PUB 500: Politics, Policy & Public Administration
What is public administration and public policy? This class will seek to answer this question. We will be exploring public ethics, citizen engagement, e-government, human resources and the policy process. We will explore theory as well as practical issues related to public service and public policymaking. The first 7 weeks of this course will be focused on public administration. This is when we will use the textbook the most. The last 7 weeks of this course will be focused on public policy. We will be learning about the policy process and policy memos. In addition, we will be doing policy simulations in class with Viewpoint.
POLS 5567 / 4467: State and Local Administration
This course is a compendium to POLS 3308 (State and Local Government), but is not a requirement for this course. For those students that took this course the present course is more focused and more advanced. There is some coverage of the structure of government at the state and local level including discussions of constitutions and institutions which was thoroughly covered in POLS 3308. This course will focus on issues pertaining to intergovernmental mandates, funding, lobbying, own-source revenues, fiscal stress, local government autonomy and civil rights / liberties. A good portion of this course is focused on state and local government finance.

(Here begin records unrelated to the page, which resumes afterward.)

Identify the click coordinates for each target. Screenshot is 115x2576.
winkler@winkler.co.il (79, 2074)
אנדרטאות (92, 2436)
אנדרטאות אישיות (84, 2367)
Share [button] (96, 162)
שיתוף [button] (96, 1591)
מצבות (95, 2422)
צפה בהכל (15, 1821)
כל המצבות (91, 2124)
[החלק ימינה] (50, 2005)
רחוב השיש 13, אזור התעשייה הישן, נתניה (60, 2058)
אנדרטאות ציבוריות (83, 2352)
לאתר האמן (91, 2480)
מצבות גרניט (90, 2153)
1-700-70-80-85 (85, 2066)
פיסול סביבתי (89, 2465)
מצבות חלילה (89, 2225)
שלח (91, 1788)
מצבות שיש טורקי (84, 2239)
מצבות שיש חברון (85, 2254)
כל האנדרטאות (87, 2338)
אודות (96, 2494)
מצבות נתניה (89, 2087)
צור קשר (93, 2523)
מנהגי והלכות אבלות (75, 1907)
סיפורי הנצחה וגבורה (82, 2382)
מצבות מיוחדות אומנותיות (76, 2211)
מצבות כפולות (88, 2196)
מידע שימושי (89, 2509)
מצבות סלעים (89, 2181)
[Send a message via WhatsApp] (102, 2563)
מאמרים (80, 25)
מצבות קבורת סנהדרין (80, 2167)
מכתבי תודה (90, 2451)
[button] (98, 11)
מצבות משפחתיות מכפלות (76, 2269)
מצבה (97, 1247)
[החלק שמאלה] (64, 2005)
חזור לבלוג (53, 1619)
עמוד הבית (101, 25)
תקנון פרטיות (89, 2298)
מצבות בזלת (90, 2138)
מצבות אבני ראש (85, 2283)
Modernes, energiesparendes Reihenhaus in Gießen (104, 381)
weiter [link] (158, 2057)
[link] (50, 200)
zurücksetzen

The intention of this course is to provide the learner knowledge about the functions of the states and their local governments, their problems, their interactions and their unique roles in the governing system of the United States. The assignments in this course aim to encourage problem-solving while the exams aim to encourage information retention. The objective of this course is to thoroughly inform current or future administrators / officials at the state or local level about the issues they may experience and provide them with different ways to think about them. This course also aims to inform future scholars in the field and provide directions for research in this area.
PUB 585: Applied Research Methods
Statistics are useful tools in many fields. In public administration they are used to recommend certain policy solutions and evaluate outcomes, to forecast revenues and expenditures and develop regulations. In essence, they help us to objectively understand the environment in which government operates. For example, the internal migration of populations from one city, county or state to another presents a challenge for governments that rely substantially on their own-sources of revenue. As the population leaves one area for another the government representing the area with negative internal migration experiences fiscal stress. It would be advantageous to track these changes to anticipate future revenues and expenditures and this is why the Census is an incredibly useful tool. In addition, it would be important to understand the causal mechanisms for these population changes so that appropriate policy responses can be crafted to retain residents.